### Tarefa 1
Diga se cada afirmação concorda com o trecho sobre as reformas econômicas na América Latina: (a) o consenso de Washington focou em instituições certas; (b) a reforma monetária de meados dos 1990s zerou uma inflação de 1.000% a.a.; (c) os tributos caíram depois da desinflação. Responda sim ou não e cite as palavras do trecho que decidem cada caso.
### Tarefa 2
Segundo o trecho sobre as reformas econômicas na América Latina, qual era o obstáculo maior?
### Tarefa 3
Dê sequência ao trecho sobre as reformas econômicas na América Latina a partir da última frase dele.

### Trecho fornecido
#####

Mas não foi essa visão que orientou as reformas liberalizantes da economia na AL a partir dos 1980s. O consenso de Washington focou em preços certos, não em instituições certas. Não percebeu, por exemplo, que a competitividade internacional dependia de mercados formais (legais), o mesmo para o estabelecimento de ativos em capital e de firmas estruturadas. E ainda havia um obstáculo maior: faltava uma moeda para nomeação estável dos preços.

Em meados dos 1990s, uma reforma monetária no Brasil, e semelhantemente noutros da AL, consegue zerar a inflação de 1.000% a.a. Foi beneficiada pela abertura comercial e por novas leis e regras fiscais. Lamentavelmente o ganho tributário da desinflação foi plenamente capturado pelo governo, com os tributos saltando de 26% para 30% do PIB. Esse tarifaço, combinado à baixa melhora institucional, deixou os investimentos na medíocre faixa de 17% a.a.

#####

### Trechos das entradas
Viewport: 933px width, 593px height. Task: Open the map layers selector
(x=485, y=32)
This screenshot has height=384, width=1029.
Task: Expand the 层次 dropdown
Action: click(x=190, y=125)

#####

### Resposta 1
(a) Não: "O consenso de Washington focou em preços certos, não em instituições certas."
(b) Sim: "consegue zerar a inflação de 1.000% a.a."
(c) Não: "com os tributos saltando de 26% para 30% do PIB"

### Resposta 2
Faltava uma moeda para nomeação estável dos preços.

### Resposta 3
Na virada do século 21, vem a reação: o socialismo (latino-americano) do século 21, no qual o Consenso de Washington se limita a buscar preços certos — numa perspectiva igualitária e antimercado. Afinal é estranho à visão socialista empenhar-se em melhoras nos incentivos institucionais para comportamentos mais cooperativos no mercado e nas firmas. A solução para exclusão exigia, ao contrário, um governo discricionário com nova vontade política. Se tornam funcionais, assim, o governo centralizado, o presidencialismo e as poderosas estatais. Para garanti-los, se reforça a relação fisiológica com o Legislativo, agravando os abusos e a corrupção no Executivo.

Suas políticas distributivas mantêm a exclusão, pois atacam apenas os efeitos rendas (preços) da desigualdade econômica, não suas causas. As condições impeditivas da ascensão econômica dos debaixo: lei fraca, falta de saneamento, transportes e escolas públicas ruins. Nem se avançou noutras condições, as custosas regras de abertura de firmas e de tributação, além de reverter as exclusividades nas importações.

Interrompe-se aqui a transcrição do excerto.